> Task details
Copy every line of the data that contains the string "toolbar".

Collected data
----

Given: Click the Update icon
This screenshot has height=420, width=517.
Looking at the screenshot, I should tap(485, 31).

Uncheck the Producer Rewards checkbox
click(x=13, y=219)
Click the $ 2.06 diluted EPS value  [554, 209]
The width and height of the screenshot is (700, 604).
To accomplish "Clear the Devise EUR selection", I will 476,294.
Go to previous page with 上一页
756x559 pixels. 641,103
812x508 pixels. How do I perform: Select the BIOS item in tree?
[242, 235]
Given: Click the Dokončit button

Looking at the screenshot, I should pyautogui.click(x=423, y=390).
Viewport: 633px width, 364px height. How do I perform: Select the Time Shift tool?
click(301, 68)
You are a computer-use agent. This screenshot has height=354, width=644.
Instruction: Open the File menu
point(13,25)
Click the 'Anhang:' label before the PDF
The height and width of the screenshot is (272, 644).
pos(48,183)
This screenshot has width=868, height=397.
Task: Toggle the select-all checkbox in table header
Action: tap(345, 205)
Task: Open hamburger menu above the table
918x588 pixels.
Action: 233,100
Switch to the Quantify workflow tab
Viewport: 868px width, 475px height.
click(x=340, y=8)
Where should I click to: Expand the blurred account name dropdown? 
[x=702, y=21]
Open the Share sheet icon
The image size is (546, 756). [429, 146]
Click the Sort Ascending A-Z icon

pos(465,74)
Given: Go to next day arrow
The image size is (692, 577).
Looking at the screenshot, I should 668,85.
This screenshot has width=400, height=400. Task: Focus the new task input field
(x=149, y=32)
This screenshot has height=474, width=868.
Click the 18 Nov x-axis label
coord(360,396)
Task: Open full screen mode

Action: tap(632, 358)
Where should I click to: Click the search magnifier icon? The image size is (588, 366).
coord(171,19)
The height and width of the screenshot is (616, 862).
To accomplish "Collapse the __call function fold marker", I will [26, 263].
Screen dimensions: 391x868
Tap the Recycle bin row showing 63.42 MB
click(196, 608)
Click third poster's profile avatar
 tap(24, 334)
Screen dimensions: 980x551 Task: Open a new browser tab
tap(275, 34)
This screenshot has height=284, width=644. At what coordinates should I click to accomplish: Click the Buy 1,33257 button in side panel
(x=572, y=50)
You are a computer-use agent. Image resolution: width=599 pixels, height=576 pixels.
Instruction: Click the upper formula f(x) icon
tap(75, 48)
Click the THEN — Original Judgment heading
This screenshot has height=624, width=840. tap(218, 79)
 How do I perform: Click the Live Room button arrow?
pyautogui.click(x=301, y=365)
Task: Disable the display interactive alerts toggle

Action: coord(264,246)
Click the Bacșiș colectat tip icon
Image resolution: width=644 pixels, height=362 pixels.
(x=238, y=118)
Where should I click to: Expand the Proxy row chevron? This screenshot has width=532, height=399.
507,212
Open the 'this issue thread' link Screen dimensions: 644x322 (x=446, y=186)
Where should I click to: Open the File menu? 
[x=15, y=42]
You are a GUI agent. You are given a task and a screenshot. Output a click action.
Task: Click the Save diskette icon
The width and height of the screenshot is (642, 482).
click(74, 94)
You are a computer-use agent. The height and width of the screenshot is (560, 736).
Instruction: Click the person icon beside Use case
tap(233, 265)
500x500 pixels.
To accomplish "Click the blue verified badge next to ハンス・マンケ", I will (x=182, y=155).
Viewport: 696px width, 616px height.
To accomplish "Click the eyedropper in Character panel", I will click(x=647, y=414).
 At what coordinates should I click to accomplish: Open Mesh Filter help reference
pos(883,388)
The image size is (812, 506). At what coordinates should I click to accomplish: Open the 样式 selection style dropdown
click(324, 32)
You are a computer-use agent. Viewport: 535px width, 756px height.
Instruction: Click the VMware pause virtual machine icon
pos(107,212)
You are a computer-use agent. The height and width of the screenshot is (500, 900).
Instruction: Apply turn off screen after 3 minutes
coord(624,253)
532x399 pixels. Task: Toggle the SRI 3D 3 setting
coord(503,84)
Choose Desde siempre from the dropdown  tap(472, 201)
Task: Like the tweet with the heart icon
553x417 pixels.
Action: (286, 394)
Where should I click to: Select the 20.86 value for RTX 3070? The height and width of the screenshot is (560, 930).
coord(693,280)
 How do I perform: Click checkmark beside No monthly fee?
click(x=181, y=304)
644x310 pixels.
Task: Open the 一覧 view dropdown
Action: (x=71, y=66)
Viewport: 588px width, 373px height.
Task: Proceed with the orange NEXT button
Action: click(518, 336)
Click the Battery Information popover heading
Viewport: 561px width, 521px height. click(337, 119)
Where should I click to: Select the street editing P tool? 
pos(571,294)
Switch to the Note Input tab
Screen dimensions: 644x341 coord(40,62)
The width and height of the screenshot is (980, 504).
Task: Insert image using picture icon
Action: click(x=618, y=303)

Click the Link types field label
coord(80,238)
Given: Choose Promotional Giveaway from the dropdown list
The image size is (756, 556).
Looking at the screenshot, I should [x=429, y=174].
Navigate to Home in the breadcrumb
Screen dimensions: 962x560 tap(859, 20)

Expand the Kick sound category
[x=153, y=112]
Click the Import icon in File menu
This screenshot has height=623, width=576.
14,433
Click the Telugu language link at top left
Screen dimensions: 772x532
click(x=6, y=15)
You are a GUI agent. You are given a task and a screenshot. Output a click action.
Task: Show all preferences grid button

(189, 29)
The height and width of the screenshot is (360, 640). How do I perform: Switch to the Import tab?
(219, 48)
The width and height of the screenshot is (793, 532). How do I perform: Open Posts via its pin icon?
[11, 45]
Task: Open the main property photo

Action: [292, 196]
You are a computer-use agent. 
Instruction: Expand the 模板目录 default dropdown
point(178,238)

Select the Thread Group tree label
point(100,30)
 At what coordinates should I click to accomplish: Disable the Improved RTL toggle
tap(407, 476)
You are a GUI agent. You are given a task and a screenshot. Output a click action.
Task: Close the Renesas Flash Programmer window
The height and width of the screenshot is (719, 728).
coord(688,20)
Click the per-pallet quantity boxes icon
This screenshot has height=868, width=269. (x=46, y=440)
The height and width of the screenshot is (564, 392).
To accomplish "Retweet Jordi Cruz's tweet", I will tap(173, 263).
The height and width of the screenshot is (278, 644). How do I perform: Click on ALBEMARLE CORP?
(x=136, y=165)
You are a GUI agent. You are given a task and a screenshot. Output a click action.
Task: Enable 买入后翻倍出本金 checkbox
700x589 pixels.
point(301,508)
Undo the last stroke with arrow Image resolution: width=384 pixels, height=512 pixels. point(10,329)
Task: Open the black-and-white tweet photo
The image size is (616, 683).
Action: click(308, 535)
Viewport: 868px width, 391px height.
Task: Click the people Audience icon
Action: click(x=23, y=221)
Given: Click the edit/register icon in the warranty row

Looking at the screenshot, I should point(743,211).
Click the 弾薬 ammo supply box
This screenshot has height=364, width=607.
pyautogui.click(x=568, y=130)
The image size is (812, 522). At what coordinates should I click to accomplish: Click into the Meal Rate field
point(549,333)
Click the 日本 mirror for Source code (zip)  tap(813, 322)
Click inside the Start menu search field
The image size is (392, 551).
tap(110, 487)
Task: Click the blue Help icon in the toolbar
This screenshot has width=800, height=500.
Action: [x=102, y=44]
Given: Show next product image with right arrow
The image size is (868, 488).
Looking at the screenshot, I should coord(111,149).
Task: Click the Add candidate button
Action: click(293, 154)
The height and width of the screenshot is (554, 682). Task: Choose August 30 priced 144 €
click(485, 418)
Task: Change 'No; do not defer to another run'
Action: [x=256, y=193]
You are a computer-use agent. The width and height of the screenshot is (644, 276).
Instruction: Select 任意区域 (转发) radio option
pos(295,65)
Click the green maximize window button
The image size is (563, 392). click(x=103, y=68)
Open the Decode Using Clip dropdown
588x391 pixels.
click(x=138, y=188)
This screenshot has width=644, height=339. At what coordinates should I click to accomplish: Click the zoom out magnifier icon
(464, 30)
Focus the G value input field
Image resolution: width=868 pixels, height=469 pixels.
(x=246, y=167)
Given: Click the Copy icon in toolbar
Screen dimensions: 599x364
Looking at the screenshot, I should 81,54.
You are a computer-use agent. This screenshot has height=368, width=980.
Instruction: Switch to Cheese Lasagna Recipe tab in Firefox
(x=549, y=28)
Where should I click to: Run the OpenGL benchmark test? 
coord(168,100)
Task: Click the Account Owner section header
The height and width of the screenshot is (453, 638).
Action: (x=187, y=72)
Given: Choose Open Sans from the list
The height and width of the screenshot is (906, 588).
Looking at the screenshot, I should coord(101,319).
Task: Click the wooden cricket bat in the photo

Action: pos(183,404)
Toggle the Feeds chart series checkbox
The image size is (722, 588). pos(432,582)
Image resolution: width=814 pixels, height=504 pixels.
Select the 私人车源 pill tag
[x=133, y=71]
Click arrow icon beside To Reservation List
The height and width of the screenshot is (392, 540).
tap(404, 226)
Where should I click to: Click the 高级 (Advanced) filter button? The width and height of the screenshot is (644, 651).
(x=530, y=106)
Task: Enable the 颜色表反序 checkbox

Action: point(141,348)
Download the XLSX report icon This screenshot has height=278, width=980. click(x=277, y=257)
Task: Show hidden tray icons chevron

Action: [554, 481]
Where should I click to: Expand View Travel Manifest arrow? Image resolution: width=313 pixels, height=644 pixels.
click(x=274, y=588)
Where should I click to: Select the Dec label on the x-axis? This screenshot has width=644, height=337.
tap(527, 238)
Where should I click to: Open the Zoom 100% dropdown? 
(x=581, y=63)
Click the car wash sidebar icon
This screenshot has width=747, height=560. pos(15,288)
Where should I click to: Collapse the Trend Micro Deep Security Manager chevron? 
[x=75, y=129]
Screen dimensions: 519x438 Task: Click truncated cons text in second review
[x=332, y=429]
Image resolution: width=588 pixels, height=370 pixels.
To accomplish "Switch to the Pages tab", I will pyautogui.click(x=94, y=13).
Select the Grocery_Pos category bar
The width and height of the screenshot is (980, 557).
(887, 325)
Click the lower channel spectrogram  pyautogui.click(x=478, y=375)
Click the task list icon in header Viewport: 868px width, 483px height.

----

> Response for this exercise
Task: Click the blue Help icon in the toolbar
Given: Click the Copy icon in toolbar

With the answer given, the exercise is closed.